Da quel giorno, però, non è mai arrivata nessuna chiamata e il prato ha iniziato a ricoprire pian piano quel lembo di terra: è stato lì che alcuni luinesi hanno iniziato a prendersi cura di quella tomba senza nome e dalla storia sconosciuta che si è trasformata in una “storia di solidarietà”, come la definisce La Prealpina.

A raccontare questo avvenimento al quotidiano locale è stato proprio uno di questi cittadini che, insieme ai famigliari, ha deciso di chiedere al Comune di poter “adottare” simbolicamente il piccolo, chiamandolo Angelo.
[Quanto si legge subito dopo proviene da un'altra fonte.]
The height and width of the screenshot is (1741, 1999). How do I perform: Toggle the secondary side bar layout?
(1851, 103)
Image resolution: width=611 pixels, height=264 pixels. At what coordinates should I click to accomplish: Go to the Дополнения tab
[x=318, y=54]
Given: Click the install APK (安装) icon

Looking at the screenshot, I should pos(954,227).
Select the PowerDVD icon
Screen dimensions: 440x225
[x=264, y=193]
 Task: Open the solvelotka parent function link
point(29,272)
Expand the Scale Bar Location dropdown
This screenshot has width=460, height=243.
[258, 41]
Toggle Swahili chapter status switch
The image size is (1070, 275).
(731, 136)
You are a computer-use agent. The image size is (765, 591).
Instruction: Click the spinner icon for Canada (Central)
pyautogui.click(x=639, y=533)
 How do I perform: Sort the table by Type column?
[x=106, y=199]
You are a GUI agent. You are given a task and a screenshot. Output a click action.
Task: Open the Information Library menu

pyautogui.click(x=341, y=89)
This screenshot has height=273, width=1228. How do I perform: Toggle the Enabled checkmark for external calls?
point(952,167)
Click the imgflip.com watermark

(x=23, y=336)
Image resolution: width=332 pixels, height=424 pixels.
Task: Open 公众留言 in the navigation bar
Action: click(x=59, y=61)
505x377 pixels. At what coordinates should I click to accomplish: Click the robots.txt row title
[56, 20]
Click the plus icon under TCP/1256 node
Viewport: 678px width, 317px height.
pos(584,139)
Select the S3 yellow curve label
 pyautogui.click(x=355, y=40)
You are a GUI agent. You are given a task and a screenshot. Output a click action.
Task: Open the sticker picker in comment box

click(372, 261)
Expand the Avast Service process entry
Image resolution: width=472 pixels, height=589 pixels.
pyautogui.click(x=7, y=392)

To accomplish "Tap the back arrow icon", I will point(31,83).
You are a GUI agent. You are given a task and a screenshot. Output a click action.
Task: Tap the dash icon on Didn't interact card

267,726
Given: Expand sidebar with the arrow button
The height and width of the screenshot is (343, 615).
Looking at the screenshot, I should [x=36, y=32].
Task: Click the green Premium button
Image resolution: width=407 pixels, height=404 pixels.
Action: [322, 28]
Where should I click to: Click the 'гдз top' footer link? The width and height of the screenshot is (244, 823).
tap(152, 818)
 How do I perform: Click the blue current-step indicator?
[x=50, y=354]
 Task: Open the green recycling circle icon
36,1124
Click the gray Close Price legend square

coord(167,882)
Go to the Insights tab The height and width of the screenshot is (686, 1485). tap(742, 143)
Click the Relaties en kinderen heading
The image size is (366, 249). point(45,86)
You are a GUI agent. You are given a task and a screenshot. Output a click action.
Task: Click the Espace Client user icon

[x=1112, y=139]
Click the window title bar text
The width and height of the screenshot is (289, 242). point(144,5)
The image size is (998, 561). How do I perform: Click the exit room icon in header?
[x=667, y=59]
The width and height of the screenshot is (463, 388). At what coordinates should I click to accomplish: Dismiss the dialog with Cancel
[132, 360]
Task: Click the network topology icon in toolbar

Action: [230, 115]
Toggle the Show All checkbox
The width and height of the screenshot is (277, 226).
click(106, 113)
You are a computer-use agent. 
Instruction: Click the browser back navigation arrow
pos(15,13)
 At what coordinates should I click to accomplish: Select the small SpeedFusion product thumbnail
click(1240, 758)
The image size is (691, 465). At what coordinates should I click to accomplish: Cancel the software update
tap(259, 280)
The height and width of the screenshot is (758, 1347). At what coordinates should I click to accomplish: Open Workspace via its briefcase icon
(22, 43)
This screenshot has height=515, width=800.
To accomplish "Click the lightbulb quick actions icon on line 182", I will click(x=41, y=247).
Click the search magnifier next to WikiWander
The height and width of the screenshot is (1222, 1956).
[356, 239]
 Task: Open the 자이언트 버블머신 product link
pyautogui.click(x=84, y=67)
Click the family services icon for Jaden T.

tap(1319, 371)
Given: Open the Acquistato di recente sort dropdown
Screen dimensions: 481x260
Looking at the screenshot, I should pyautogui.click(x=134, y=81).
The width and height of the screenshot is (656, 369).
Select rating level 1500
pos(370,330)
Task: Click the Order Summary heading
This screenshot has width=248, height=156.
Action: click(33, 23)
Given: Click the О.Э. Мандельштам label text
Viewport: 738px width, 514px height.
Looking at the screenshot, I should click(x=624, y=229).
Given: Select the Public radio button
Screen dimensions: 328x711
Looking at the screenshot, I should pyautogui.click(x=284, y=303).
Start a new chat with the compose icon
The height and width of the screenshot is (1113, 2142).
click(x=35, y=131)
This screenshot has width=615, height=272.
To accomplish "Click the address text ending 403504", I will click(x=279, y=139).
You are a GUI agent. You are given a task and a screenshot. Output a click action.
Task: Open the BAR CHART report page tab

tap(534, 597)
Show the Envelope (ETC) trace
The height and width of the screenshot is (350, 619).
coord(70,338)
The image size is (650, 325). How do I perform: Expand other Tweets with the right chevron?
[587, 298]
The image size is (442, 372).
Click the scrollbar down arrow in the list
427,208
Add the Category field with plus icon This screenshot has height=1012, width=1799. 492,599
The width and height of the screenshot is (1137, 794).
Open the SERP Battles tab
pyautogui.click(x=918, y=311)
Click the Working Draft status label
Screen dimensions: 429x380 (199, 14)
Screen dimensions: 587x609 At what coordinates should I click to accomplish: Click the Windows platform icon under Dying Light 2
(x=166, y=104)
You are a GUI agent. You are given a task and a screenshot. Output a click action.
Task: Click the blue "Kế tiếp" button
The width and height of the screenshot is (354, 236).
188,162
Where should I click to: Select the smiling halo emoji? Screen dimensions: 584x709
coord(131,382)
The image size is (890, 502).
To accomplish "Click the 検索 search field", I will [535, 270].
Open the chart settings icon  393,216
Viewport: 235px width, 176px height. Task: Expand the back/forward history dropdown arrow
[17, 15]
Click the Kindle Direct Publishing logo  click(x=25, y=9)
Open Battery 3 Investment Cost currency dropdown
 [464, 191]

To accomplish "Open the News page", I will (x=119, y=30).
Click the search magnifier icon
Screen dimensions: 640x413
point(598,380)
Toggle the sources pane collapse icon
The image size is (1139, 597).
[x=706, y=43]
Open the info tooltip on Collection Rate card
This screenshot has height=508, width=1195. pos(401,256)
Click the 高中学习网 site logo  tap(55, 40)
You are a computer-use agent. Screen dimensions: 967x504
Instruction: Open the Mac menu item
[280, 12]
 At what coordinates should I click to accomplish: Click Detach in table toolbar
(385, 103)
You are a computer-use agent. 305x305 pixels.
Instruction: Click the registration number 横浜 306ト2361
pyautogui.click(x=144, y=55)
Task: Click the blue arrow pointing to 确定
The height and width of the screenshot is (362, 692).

La generosità della comunità locale, però, non si è fermata qui: una signora ha infatti voluto donare una lapide marmorea, mentre un incisore ha realizzato la targhetta in ceramica con il nome da apporvi sopra: “Da allora – racconta il luinese a La Prealpina – chiunque passi al cimitero lascia un fiorellino, recita e dona una preghiera e soprattutto nessuno ci passa più sopra perché quel luogo ora è di Angelo”.

La brutta sorpresa, però, è arrivata pochi giorni fa quando alcuni ninnoli in ceramica lasciati sulla tomba sono stati trovati in frantumi. Tanta l’amarezza per un gesto che non è certamente un caso isolato nel camposanto luinese (e non solo), dove spesso vengono anche rubati persino gli annaffiatoi o i fiori che i famigliari portano ai propri cari, ma chi si dedica alla sepoltura di Angelo preferisce pensare che non si sia trattato – almeno in questo caso – di un’azione intenzionale, “che nessuno voglia togliere un segno di infanzia, un gioco tutto per lui sopra una terra che si fa cielo, la stessa infanzia che quel piccolo non ha mai avuto”.

L’episodio ha fatto sì che la comunità luinese – che già sente molto il problema della mancanza di un sistema di videosorveglianza in città – chiedesse all’amministrazione di provvedere a installare alcune telecamere anche all’interno del cimitero per poter individuare gli eventuali responsabili di tali atti.